Fair, but my comment was about the rumored M3 Max beginning to prioritize performance over power efficiency. The M2/M1 Max and Pro have the same CPU configuration so unless you are utilizing the GPU the peformance & power draw is very similar.
I think the M3 Max (assuming the rumors are correct) will still be a great portable system but there may be a bigger difference between the Max and Pro for battery life.
This is highly unlikely in the general case.
What I mean by that is, for a given workload, the M3 Max will not be less efficient than the M3 Pro (or M2 Max, for that matter). If the M3 Max can run at higher clocks than the Pro, it will still be able to run at lower clocks as well. And if it does indeed have more cores than the Pro, it will be able to deep sleep or totally shut down cores that aren't in use.
If you have a workload that crushes an M3 Pro, then the M3 Max may draw more power to handle it. But it will still be at least as efficient (possibly more efficient if it benefits from race-to-idle). The only exception to this will be whatever "high power mode" it may support, but that will be at the user's option (and probably only when plugged in).
Thus for normal workloads, you'll see the M3 Max battery life be superior to the M2 Max, wh for wh, and likely no more worse than the M3 Pro's than the M2 Max is worse than the M2 Pro (which, IIRC, is not too much, and likely attributable mostly to other hardware like the screen). Of course, if you run a power virus, you'll be able to drain the battery faster on the Max than the Pro, because you'll have more cores available to suck the power down.
...or, wait, no, not even then. If you have only N watts to spread among your cores (which is true - you're limited by cooling), for any large workload that isn't bound by single-threaded performance, you will probably do better with more cores than with fewer.

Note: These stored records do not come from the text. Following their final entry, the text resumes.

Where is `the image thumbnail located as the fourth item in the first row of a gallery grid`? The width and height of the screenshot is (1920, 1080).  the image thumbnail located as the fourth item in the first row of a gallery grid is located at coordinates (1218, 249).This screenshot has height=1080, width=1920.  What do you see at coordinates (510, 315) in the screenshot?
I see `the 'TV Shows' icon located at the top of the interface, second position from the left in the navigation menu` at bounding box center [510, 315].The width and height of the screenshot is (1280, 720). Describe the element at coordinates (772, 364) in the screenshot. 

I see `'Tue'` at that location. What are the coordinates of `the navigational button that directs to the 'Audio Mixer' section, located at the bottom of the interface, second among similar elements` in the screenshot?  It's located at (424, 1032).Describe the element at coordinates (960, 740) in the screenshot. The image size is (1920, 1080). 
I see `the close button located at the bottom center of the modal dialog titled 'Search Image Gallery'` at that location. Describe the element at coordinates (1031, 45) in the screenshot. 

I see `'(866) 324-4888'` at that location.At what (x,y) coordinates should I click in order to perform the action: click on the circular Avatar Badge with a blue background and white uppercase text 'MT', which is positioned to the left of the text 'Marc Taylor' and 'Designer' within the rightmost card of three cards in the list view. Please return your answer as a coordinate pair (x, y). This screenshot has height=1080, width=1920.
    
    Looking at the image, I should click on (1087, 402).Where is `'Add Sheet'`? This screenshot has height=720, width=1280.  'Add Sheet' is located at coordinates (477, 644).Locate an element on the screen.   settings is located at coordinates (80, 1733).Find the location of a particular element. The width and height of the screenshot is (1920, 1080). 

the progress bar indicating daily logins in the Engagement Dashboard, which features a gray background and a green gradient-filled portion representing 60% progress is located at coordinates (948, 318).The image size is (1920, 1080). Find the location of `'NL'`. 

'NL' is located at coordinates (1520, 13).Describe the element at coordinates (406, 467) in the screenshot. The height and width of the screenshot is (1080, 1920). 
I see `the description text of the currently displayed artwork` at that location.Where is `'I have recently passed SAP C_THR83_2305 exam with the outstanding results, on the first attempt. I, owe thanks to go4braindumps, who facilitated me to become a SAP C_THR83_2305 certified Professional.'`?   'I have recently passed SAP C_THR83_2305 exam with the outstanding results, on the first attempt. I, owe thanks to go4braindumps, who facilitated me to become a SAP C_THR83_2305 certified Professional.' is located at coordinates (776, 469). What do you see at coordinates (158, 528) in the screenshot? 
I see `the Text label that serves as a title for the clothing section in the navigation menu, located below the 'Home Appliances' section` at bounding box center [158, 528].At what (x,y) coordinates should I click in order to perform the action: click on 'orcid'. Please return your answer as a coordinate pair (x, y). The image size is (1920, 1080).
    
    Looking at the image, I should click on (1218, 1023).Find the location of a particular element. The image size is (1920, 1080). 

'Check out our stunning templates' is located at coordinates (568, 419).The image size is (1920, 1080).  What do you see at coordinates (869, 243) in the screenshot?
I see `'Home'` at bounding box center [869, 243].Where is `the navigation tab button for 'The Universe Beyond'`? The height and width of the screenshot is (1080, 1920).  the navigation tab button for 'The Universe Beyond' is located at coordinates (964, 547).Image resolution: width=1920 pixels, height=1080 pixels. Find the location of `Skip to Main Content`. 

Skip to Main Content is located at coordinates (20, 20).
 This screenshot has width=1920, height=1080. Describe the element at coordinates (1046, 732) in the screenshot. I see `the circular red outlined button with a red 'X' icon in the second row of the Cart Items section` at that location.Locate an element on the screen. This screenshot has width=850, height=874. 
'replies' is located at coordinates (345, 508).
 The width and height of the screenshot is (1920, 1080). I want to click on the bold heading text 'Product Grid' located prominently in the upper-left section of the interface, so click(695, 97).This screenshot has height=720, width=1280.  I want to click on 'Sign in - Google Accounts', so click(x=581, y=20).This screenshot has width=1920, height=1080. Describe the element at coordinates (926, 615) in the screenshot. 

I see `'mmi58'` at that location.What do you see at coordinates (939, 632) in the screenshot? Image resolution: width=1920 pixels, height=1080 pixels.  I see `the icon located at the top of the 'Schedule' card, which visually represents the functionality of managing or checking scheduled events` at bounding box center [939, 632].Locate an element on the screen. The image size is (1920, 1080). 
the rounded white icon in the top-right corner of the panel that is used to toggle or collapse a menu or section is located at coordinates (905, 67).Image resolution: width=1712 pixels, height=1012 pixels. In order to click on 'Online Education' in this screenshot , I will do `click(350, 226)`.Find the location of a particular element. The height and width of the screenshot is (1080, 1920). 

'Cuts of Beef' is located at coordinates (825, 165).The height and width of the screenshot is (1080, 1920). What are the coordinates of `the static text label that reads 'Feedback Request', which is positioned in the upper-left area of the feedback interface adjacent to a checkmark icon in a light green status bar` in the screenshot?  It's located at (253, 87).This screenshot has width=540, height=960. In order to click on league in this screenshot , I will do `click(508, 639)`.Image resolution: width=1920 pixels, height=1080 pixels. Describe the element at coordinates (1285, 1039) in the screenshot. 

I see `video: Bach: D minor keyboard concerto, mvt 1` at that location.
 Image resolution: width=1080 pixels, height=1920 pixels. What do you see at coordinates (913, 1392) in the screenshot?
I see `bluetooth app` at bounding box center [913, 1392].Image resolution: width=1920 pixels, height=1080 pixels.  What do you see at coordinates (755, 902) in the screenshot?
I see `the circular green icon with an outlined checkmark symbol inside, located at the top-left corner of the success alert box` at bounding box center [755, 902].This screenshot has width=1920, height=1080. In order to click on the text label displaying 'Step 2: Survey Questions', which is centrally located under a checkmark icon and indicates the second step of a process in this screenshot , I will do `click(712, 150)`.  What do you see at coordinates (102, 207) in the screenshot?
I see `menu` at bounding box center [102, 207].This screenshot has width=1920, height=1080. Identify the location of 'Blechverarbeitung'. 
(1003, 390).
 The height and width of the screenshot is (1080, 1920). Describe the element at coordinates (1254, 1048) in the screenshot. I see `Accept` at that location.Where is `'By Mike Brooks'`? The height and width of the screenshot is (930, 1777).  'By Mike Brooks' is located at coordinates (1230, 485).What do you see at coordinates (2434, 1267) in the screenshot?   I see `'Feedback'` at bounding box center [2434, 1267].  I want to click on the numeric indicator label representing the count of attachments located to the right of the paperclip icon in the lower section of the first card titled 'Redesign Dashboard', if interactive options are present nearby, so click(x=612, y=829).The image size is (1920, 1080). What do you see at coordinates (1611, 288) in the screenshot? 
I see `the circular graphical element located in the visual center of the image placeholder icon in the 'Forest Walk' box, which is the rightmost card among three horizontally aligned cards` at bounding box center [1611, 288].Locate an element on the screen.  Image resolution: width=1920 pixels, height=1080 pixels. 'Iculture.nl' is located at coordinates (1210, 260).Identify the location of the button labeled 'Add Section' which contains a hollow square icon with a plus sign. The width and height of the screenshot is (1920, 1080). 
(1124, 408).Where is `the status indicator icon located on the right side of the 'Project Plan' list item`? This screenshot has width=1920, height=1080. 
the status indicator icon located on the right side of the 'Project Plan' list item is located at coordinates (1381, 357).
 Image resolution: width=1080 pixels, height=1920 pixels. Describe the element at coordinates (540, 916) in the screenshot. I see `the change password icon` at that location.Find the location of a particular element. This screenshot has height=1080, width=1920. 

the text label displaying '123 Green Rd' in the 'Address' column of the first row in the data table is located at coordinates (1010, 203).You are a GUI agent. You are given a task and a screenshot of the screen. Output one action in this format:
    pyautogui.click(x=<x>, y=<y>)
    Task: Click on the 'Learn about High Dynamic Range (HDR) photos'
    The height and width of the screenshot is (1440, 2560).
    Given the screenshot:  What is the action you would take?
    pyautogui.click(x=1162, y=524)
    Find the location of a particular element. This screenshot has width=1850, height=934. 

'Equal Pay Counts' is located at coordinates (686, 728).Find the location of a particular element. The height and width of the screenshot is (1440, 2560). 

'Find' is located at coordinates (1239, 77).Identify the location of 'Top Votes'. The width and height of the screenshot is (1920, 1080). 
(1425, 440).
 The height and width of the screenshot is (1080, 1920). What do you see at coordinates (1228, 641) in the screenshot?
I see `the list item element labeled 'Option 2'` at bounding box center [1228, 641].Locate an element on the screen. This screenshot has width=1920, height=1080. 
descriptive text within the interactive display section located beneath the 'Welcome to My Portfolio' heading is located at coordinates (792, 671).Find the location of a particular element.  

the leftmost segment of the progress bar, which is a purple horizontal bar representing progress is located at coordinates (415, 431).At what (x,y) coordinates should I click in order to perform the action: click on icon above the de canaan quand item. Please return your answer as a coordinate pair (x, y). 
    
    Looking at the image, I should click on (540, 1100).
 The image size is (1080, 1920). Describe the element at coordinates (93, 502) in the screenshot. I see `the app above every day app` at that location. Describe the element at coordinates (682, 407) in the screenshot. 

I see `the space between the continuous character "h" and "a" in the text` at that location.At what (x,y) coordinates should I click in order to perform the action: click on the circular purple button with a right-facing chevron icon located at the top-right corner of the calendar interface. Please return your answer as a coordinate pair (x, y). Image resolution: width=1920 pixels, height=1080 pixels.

That is, if you can run either 8 P cores or 12, you're always going to do better with 12 (assuming you can fill all 12 with work). That's because if you divide your N watts among 12 cores instead of 8, you'll have to give each of them 33% less power, but (since power consumption correlates with the *square* of the clockspeed) the clock on each core will go down by a lot less than 33%. That will get you a net performance gain for the same amount of power used.
If you think about it, this is just another iteration of the same argument that Apple followed in building their cores all along: wide > high clocks.